Positions of items:

====================

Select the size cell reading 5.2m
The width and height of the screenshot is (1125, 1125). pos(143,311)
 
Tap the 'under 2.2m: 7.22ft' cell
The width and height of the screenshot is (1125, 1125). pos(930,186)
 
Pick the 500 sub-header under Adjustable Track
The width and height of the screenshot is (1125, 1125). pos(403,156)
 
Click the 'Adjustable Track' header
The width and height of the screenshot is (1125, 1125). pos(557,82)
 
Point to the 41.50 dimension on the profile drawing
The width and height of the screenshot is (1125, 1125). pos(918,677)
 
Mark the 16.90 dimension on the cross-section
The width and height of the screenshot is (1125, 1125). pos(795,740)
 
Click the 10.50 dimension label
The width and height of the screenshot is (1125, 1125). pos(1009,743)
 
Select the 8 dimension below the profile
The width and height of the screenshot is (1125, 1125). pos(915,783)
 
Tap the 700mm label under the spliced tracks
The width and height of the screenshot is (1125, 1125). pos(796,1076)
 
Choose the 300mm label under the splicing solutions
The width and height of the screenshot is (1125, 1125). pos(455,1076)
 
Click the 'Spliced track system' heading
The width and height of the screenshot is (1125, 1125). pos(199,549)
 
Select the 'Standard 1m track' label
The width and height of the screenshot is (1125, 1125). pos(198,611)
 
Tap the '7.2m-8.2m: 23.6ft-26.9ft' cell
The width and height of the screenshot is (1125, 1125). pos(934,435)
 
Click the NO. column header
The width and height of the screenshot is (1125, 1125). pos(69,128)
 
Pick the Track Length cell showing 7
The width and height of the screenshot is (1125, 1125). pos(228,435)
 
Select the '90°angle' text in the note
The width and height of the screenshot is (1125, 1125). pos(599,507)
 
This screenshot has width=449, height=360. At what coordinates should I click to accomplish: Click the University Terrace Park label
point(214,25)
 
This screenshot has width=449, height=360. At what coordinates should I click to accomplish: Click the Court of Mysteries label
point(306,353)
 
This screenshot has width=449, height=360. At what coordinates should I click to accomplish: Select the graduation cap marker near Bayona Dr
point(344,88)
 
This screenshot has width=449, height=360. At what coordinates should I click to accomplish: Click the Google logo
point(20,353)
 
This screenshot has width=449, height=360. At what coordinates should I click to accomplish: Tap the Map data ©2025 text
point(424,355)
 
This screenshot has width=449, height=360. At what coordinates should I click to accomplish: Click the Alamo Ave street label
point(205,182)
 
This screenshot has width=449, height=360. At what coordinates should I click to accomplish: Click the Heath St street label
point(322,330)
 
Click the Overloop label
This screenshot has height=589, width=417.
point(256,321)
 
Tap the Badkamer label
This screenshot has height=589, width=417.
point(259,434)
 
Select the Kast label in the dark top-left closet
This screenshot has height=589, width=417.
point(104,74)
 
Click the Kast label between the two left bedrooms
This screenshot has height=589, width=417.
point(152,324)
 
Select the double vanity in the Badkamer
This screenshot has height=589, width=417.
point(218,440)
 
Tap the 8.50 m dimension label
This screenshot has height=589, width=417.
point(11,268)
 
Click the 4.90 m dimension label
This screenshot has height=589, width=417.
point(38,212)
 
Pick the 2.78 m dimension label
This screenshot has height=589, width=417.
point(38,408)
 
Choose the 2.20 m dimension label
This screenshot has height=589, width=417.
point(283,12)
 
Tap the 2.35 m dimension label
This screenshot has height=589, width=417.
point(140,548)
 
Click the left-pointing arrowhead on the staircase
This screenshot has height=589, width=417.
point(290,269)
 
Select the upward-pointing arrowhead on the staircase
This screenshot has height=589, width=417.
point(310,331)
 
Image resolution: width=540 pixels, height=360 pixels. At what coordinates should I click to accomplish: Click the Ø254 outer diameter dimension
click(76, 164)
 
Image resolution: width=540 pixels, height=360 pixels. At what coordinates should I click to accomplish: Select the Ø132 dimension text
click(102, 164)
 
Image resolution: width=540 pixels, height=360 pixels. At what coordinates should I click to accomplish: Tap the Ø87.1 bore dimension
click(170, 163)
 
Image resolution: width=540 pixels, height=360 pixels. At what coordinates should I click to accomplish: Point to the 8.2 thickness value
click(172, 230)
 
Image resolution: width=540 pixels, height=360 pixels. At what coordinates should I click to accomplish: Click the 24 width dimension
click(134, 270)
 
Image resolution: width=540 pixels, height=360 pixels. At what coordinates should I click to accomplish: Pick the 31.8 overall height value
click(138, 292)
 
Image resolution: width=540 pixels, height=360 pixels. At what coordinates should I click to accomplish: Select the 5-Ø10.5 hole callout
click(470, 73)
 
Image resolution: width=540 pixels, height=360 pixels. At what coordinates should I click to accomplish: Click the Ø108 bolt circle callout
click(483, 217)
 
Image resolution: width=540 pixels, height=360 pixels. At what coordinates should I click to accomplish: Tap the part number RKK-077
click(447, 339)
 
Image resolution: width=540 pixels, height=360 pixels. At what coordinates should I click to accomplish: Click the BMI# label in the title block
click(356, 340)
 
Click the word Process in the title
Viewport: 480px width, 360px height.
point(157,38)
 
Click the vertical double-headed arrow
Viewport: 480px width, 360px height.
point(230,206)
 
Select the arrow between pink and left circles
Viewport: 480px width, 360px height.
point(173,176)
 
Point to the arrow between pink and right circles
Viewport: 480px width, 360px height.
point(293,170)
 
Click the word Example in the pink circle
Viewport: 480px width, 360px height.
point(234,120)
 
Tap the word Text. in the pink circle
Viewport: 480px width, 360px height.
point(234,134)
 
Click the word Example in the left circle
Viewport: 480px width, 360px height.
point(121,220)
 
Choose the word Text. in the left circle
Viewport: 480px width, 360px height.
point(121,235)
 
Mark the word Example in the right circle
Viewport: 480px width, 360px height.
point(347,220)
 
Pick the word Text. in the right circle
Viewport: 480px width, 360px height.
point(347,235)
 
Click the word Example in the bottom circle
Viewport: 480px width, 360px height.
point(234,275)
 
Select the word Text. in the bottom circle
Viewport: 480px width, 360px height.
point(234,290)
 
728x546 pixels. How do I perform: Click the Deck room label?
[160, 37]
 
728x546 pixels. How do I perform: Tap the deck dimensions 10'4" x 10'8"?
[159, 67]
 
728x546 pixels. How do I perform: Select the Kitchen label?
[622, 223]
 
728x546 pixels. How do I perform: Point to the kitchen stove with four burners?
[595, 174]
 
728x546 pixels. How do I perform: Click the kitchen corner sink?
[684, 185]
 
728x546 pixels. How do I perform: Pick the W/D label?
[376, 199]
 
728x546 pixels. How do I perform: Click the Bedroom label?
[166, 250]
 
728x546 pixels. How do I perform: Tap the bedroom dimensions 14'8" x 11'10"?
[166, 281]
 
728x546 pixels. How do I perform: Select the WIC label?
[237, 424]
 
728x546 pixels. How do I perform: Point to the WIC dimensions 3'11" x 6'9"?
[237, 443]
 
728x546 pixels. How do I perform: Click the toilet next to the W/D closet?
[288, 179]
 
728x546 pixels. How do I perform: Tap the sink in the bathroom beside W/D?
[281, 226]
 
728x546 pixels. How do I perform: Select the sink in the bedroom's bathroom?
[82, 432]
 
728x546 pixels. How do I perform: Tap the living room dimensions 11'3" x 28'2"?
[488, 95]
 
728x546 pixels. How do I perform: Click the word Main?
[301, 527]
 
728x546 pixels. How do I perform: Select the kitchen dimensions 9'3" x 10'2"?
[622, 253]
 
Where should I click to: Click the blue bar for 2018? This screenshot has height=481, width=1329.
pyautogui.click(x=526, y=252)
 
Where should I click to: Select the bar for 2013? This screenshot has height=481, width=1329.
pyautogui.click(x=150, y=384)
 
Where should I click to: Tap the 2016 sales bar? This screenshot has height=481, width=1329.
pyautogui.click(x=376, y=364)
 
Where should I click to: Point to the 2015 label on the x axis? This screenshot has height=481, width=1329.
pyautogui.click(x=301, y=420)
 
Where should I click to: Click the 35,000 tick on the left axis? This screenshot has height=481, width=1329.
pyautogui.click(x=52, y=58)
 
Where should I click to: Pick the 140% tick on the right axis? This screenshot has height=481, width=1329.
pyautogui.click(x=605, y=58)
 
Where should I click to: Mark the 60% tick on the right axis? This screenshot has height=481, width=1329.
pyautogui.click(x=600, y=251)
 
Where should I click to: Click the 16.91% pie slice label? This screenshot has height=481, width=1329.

====================

◆ **Description of the task**
Count the lines in the material above that contain the word "profile", where case matters, and reply with that number only.

◆ **Task solution**
2